The amino group apparently plays a key role in the biological effects of sphingolipids. As noted above, sphingenine is the most common natural sphingoid. Only insignificant amounts of sphingenine were found in the free state. N,N-Dimethylsphingenine, a compound with a higher positive charge, was found in brain tissues in addition to sphingenine [32]. Natural N,N-dimethylsphingenine is a more effective inhibitor of purified protein kinase C in A431 cells than sphingenine, the activity of the compound depending significantly on its steric configuration. D-Erythro-isomer is a more effective inhibitor than L-erythro-, D-threo-, or L-threo-isomers [33]. However, according to other authors [23], N,N-dimethylsphingenine is a less effective inhibitor of protein kinase C than sphingenine. Moreover, it was shown that N-methyl,N-isopropylsphingenine, another acyl-derivative of sphingenine, activates rather than inhibits protein kinase C [23]. It was also shown that N,N-dimethylsphingenine is a significantly more effective stimulator of phosphorylation of the EGF receptor than sphingenine or N-methylsphingenine [34]. In addition, sphingenine derivatives demonstrated differing effects on neurite growth efficiency in NS-20Y murine neuroblastoma cells. N,N-Dimethylsphingenine was found to be ten times more effective as an inhibitor of neurite growth than sphingenine [35]. N,N,N-Trimethylsphingenine inhibits protein kinase C even more effectively [36]. Both N,N-dimethylsphingenine and N,N,N-trimethylsphingenine inhibit tumor cell growth in vitro more effectively than sphingenine [37]. However, both sphingenine and its N-substituted derivatives have virtually the same effect on the functions of neutrophils [38].

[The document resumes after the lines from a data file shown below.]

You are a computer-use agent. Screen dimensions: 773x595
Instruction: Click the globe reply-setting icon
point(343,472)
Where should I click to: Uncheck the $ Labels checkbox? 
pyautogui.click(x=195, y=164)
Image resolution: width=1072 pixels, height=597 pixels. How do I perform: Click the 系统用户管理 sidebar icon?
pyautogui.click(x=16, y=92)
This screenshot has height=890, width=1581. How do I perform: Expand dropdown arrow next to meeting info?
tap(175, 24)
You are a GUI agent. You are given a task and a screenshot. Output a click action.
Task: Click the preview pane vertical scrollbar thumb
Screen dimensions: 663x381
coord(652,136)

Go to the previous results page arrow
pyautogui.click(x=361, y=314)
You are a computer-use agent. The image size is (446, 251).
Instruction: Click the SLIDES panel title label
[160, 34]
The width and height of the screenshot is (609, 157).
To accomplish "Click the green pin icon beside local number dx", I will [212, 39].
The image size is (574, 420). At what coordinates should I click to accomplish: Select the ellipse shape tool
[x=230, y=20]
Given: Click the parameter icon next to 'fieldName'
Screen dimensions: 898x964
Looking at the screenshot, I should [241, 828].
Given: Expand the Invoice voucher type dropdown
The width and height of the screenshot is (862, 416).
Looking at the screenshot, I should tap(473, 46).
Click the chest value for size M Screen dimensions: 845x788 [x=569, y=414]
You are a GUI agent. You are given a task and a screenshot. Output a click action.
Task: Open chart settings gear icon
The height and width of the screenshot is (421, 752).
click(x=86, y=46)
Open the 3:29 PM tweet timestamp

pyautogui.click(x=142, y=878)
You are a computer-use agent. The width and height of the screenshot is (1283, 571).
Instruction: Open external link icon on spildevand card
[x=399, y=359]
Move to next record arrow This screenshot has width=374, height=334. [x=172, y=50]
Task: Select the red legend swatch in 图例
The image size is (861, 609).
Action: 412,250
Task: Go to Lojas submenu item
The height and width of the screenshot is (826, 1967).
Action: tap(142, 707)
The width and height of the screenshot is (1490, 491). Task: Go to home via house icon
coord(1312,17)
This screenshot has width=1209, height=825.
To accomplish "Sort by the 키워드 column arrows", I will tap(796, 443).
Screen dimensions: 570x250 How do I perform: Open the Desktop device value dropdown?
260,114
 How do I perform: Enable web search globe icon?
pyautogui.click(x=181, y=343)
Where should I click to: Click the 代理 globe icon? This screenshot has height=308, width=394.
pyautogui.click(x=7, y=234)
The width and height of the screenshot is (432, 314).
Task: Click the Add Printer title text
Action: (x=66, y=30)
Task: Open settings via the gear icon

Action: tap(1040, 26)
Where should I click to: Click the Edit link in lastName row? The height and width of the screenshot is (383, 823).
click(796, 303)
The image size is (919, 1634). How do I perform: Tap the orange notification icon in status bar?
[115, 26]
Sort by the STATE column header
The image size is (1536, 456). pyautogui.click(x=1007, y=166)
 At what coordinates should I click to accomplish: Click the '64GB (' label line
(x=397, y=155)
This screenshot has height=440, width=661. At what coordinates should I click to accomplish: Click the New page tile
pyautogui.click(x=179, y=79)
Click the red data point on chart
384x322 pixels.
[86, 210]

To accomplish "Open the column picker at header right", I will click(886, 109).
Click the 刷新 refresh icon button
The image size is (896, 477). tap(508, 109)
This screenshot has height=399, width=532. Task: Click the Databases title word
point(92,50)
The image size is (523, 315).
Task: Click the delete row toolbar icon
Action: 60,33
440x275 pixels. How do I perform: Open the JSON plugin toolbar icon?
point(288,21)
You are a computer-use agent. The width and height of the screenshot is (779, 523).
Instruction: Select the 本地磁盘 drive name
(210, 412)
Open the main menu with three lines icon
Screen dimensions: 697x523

Thus, the existing literature shows that a chain of 18 carbon atoms, a trans double bond in position 4,5, and an NH2-group are required to give the optimal biological efficiency of sphingoids. The structures of natural sphingenine or lysosphingolipids meet these requirements. However, some types of biological activities additionally require a free hydroxyl group to be present at position 1, which is observed only in the sphingenine molecule.
Usually, replacement of hydrogen atoms of the NH2-group by alkyl substituents increase the biological activity of sphingenine. This effect can be attributed to increased positive charge of the molecule. However, in some cases such a replacement causes a decrease in the biological activity of sphingenine, which is probably due to the fact that alkylated sphingoids are not involved in metabolic reactions.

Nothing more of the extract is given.